Exercise goal: Using the data below, copy out all lines with the word "computer".

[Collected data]
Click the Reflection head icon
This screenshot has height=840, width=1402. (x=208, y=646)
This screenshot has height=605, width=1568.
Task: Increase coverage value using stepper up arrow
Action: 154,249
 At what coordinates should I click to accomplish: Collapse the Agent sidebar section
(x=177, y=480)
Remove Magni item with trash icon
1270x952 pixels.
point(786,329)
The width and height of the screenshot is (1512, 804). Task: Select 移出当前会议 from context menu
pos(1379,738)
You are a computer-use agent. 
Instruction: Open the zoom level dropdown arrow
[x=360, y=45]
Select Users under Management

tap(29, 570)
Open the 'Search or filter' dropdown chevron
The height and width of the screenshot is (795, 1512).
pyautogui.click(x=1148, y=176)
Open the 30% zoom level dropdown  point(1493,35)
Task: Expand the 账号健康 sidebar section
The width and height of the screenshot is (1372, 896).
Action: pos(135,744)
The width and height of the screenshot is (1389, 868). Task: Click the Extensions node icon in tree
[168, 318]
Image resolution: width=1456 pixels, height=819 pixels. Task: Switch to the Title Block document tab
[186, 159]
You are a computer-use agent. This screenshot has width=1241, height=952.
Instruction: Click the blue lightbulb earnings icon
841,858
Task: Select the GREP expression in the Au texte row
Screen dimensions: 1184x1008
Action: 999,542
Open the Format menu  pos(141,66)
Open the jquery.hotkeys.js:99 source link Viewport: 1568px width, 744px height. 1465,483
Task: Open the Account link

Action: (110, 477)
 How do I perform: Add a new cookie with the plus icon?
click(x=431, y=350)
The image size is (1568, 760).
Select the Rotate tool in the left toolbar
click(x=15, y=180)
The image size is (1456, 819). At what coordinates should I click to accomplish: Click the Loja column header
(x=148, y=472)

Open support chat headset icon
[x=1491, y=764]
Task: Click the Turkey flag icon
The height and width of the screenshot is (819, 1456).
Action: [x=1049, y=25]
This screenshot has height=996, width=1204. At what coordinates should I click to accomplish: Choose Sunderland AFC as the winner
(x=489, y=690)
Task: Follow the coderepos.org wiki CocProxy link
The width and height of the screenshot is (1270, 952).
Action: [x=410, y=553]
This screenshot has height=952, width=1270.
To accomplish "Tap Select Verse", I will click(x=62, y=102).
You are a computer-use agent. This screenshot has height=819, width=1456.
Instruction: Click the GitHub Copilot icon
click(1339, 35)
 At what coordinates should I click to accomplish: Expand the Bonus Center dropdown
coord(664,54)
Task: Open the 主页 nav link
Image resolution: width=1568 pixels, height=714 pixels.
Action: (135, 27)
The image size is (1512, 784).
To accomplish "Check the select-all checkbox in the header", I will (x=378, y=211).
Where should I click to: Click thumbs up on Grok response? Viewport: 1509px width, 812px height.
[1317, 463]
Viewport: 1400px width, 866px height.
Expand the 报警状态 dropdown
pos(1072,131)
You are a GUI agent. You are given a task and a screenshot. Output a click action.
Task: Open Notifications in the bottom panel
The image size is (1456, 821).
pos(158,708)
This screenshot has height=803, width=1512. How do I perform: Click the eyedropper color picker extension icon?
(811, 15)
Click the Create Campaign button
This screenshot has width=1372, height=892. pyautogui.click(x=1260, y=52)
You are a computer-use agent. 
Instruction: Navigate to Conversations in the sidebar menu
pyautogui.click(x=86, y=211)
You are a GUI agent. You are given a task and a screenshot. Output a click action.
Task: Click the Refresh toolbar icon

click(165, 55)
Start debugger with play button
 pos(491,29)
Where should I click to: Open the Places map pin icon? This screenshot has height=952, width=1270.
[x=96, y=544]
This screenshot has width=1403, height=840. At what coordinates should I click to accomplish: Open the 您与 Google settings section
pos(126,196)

Response:
You are a computer-use agent. 
You are a computer-use agent. This screenshot has width=1241, height=952.
You are a computer-use agent. This screenshot has height=819, width=1456.
You are a computer-use agent. 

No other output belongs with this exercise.